TSTC, partners win $276,789 workforce grant

HARLINGEN — Two Valley manufacturers partnering with Texas State Technical College will be the beneficiaries of a Texas Workforce Commission grant of $276,789.

TWC Commissioner Julian Alvarez, a former staffer at TSTC and former president and CEO of the Rio Grande Valley Partnership, made the check award at the college yesterday.

“The skills development efforts are so important to us that across the state with TSTC, where we have 10 campuses covering Texas, we have set up dedicated teams of people whose job it is to find opportunities for Texas to strengthen our industrial employment situation through skills development grants,” said TSTC Chancellor-CEO Mike Reeser.

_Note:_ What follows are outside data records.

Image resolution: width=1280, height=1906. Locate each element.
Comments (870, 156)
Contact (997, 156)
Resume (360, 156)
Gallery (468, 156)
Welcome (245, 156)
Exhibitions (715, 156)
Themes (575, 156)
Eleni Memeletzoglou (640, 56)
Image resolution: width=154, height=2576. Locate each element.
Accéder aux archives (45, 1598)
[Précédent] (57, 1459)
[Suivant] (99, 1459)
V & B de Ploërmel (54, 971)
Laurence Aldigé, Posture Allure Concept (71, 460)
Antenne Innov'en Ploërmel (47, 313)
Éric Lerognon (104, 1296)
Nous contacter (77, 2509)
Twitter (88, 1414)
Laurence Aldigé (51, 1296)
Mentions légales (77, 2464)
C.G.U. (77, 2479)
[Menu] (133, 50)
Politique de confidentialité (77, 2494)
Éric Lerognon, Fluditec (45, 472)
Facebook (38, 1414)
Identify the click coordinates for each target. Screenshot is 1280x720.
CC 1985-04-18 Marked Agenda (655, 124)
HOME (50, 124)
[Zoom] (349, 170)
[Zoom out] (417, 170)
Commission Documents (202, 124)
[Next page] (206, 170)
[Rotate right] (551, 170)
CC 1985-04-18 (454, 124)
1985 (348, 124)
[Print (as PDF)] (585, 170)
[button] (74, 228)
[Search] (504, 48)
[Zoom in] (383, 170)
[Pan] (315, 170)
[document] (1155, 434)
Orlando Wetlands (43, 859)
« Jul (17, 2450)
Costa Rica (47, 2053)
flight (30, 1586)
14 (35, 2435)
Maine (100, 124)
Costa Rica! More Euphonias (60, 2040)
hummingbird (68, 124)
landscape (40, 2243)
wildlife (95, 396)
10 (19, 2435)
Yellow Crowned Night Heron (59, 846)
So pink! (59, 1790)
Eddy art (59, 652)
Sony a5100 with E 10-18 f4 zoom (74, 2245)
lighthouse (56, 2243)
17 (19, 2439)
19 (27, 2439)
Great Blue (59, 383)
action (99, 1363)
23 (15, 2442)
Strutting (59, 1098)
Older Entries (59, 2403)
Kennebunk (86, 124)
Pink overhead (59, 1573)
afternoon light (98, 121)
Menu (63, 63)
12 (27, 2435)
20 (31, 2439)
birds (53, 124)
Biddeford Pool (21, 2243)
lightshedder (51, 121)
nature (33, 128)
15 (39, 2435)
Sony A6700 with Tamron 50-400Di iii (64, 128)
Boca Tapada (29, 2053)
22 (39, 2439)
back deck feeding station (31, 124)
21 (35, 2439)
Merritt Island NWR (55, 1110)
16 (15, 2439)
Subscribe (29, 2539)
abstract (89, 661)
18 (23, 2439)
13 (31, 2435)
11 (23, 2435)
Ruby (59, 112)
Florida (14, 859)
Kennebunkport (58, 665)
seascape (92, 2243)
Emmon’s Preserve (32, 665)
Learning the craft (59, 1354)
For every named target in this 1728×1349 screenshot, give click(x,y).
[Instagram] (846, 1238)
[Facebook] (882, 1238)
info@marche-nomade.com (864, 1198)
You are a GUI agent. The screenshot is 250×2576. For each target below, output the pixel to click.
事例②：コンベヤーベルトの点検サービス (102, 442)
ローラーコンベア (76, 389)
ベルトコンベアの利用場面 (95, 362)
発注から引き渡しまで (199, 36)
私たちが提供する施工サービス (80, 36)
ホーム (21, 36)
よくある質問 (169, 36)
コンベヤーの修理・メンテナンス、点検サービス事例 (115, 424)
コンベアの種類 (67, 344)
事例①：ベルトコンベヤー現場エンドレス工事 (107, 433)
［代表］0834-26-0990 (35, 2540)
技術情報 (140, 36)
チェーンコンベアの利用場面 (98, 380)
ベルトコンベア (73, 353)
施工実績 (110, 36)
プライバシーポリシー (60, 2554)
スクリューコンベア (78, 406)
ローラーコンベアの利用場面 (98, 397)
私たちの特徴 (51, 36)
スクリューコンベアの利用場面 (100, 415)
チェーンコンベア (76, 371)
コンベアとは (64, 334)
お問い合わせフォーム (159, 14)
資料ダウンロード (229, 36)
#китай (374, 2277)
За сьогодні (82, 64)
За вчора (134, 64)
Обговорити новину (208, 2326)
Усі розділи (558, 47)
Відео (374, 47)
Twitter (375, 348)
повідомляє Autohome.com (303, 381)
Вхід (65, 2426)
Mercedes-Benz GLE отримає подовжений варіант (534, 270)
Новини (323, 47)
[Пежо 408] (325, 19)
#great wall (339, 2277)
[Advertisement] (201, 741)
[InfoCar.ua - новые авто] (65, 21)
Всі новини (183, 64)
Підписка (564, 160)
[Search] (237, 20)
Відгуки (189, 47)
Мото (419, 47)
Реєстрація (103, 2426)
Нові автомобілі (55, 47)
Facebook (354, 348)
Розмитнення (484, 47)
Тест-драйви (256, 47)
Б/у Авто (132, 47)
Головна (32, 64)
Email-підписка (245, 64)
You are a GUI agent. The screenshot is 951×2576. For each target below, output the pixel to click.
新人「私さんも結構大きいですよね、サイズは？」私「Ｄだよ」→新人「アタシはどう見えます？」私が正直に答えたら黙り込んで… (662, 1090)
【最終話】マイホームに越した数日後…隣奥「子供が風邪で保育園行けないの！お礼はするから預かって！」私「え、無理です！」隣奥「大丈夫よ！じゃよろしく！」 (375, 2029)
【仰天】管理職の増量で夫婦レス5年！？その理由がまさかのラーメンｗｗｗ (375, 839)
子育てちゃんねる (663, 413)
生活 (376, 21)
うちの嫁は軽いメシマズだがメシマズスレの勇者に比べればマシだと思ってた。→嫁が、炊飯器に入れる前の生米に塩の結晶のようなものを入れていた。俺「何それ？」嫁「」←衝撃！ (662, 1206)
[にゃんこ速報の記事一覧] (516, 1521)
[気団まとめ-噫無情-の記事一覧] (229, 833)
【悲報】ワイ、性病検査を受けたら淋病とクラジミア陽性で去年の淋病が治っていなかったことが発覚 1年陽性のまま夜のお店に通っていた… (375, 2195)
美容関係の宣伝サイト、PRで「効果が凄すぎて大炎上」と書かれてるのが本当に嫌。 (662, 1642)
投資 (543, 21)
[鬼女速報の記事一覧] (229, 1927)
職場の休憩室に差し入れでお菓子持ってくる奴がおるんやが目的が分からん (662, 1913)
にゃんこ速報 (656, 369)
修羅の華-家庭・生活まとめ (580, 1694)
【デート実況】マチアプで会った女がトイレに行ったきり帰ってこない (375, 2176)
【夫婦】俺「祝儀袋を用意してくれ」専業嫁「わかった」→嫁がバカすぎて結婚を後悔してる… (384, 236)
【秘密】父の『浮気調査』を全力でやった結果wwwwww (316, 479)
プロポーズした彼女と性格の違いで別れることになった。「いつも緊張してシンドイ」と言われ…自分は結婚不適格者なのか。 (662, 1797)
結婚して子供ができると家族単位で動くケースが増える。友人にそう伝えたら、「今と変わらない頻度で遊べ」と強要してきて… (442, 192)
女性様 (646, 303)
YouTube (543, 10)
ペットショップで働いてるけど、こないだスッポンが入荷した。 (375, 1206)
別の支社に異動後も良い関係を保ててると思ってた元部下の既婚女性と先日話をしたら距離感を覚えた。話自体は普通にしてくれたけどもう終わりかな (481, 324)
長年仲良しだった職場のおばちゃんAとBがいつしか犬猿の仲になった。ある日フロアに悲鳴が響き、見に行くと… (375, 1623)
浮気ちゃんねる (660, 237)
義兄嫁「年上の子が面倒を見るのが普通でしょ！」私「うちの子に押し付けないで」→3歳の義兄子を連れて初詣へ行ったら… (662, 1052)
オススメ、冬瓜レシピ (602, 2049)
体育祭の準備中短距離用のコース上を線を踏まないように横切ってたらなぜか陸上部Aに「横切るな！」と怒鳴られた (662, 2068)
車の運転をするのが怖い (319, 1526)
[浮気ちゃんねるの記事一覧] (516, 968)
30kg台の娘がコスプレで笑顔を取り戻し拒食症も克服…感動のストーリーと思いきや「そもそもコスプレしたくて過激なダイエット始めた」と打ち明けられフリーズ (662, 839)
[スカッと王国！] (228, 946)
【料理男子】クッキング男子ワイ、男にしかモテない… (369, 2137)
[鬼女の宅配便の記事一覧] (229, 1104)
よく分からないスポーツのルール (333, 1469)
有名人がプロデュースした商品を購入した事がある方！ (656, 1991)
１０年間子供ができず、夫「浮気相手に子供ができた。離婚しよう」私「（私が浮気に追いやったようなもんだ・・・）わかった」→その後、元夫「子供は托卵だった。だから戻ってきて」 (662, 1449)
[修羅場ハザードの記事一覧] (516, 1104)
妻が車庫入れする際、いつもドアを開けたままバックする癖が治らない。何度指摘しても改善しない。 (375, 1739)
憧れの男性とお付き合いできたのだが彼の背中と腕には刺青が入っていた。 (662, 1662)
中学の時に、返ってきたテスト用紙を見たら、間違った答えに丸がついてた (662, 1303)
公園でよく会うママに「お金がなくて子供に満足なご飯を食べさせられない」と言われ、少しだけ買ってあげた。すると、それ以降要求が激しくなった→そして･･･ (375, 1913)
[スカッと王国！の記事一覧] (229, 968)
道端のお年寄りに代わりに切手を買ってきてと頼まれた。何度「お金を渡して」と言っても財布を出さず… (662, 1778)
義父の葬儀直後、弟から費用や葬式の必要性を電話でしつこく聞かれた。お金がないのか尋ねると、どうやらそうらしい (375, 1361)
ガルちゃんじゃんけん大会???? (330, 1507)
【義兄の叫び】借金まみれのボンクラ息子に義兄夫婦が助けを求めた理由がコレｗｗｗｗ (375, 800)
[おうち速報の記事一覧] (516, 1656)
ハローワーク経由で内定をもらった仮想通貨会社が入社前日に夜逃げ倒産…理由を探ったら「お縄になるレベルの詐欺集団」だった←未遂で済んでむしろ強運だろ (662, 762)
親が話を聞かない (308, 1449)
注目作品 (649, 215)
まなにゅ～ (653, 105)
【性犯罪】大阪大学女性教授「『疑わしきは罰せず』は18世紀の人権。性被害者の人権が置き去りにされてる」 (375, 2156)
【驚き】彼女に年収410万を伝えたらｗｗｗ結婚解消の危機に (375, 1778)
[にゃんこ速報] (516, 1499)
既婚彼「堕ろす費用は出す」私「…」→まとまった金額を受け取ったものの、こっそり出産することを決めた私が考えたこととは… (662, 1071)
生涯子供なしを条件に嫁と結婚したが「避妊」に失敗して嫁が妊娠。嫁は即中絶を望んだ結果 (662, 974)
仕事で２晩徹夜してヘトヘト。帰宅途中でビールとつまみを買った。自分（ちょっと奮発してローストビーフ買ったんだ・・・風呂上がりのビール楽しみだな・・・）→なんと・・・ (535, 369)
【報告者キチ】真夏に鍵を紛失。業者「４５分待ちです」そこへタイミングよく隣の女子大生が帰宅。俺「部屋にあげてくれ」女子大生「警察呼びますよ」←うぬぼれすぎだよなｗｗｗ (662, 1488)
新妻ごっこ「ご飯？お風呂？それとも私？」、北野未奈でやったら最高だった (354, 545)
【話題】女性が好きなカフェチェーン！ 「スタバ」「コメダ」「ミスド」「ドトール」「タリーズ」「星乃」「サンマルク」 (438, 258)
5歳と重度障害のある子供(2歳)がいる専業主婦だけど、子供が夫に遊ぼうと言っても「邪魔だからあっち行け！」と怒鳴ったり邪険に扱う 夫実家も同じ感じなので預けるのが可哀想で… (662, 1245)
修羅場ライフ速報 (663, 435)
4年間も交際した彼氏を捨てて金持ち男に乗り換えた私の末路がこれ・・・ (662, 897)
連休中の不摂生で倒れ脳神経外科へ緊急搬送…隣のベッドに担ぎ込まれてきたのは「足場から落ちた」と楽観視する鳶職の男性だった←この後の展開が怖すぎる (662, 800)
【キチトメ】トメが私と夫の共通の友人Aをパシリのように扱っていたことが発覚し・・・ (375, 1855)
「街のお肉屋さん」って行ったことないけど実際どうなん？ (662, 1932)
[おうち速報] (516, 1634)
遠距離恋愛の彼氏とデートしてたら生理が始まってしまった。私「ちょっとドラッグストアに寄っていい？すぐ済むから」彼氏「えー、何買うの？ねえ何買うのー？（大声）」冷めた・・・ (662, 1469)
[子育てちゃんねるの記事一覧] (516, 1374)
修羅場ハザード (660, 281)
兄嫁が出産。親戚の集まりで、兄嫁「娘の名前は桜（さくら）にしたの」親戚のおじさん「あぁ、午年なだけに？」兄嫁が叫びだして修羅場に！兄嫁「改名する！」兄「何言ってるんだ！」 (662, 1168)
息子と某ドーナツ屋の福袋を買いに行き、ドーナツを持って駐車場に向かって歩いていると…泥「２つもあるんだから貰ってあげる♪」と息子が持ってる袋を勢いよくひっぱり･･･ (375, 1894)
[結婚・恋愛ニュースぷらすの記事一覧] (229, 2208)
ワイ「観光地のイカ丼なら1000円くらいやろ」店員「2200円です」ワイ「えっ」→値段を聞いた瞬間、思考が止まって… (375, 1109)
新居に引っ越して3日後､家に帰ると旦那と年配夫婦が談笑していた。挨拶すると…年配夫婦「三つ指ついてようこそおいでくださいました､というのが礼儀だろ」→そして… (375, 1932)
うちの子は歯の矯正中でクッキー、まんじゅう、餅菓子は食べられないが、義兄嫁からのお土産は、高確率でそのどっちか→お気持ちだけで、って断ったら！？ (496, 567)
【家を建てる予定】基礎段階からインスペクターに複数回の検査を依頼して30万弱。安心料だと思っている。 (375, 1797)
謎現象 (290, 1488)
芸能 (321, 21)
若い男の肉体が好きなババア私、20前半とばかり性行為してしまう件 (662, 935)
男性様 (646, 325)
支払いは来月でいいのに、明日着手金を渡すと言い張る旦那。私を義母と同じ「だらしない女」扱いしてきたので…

“Those would be un-doable without an extraordinary partnership with the Texas Workforce Commission, and Julian Alvarez, your commissioner from RGV, has been a tireless advocate for this kind of work in the RGV and across Texas,” Reeser added.

The funding will go to a manufacturing consortium consisting of TSTC, Portage Plastics Corp. and Rich Products Corp. to provide job training to 123 of their workers in Brownsville to enhance skills with instruction and training on processing and manufacturing operations.

Portage’s expertise is in extrusion and thermoforming of plastics for use in a wide range of industries, including automotive and food production.

Rich Products manufactures food and beverage containers.

Tony Cappella, plant manager for Portage Plastics in Brownsville, said his company was approached by three different organizations to partner with them on workforce development.

“We had a lot of problems with the other entities we were working with,” Cappella said. “They wouldn’t return the calls, they wouldn’t show up for the meetings, people got replaced, people resigned.

“But TSTC, from Day One, they have always been there,” he added. “All the time without exception.”

Alvarez was appointed to the Texas Workforce Commission by Gov. Greg Abbott to fill another commissioner’s term in February 2016. This year, the governor re-appointed him to a full six-year term.

“This government skills grant is going to have a $720,000 economic impact in the region, that’s the impact that this grant will have,” Alvarez said.

“There are so many people behind the scenes that you will never meet that will be on the receiving end of this grant,” he said. “Folks that you will have trained will also receive incentives, and they also will get an increase in their pay, and we appreciate that.”